De bijeenkomst werd geleid door Marcellino Bogers, theatermaker, schrijver en specialist in de inzet van humor binnen de zorg. Marcellino illustreerde met pakkende voorbeelden hoe humor het levenseinde minder zwaar kan maken, zonder de ernst van de situatie te ontkennen. Hij benadrukte dat je geen cabaretier hoeft te zijn om humor effectief in te zetten. Het gaat vooral om de alledaagse humor – een spontane grap of een speelse opmerking kan al voor verlichting zorgen. Zijn praktische benadering en inspirerende verhalen gaven de deelnemers nieuwe inzichten in het gebruik van humor in hun eigen werk.

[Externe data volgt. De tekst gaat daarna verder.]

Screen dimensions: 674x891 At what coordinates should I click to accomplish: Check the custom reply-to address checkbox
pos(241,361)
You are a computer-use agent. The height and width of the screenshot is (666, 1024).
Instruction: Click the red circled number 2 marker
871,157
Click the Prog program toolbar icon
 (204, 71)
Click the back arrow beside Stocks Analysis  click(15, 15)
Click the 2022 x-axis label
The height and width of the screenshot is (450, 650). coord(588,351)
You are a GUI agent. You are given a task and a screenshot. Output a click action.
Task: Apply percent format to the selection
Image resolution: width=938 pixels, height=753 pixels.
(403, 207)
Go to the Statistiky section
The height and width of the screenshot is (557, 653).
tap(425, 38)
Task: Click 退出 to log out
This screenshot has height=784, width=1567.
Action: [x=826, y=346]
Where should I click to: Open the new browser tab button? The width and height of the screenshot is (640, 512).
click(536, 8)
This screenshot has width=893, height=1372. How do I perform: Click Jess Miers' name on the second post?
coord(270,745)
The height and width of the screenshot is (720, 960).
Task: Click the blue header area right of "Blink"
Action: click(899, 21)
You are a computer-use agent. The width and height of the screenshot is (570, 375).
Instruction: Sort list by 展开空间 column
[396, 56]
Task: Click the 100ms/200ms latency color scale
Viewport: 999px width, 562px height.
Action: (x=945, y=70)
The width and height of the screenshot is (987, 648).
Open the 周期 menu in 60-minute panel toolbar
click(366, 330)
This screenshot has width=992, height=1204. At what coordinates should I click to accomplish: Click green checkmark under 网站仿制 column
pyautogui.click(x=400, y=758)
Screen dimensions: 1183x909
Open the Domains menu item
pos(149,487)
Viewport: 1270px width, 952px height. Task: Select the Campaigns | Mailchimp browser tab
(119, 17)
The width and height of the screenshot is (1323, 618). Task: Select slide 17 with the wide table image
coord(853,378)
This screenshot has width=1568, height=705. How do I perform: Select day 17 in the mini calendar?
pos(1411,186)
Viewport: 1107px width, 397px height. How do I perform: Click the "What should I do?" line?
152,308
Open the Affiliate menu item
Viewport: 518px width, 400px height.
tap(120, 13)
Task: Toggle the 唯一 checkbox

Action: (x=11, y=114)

Het omgaan met lijden en afscheid nemen kan emotioneel belastend zijn, zowel voor patiënten als voor hun naasten en de betrokken zorgverleners. Juist in deze momenten kan humor helpen om de spanning te doorbreken en de menselijke kant van de zorg te benadrukken. Het biedt ruimte voor luchtigheid, zonder het verdriet of de ernst van de situatie te bagatelliseren. Bovendien blijkt uit onderzoek dat humor bijdraagt aan een gevoel van controle en eigenwaarde bij patiënten.
De bijeenkomst heeft eens te meer aangetoond dat humor niet alleen een middel is om te lachen, maar een essentieel hulpmiddel kan zijn om het welzijn van palliatieve patiënten te verbeteren en in verbinding te zijn met elkaar. Het gebruik van humor in de zorg vraagt om zorgvuldigheid, maar kan een diepgaande, positieve impact hebben op het levenseinde.
Uiteraard is zijn boek met achtergrondinformatie en tips voor al onze vrijwilligers en verpleegkundigen beschikbaar in onze bibliotheek.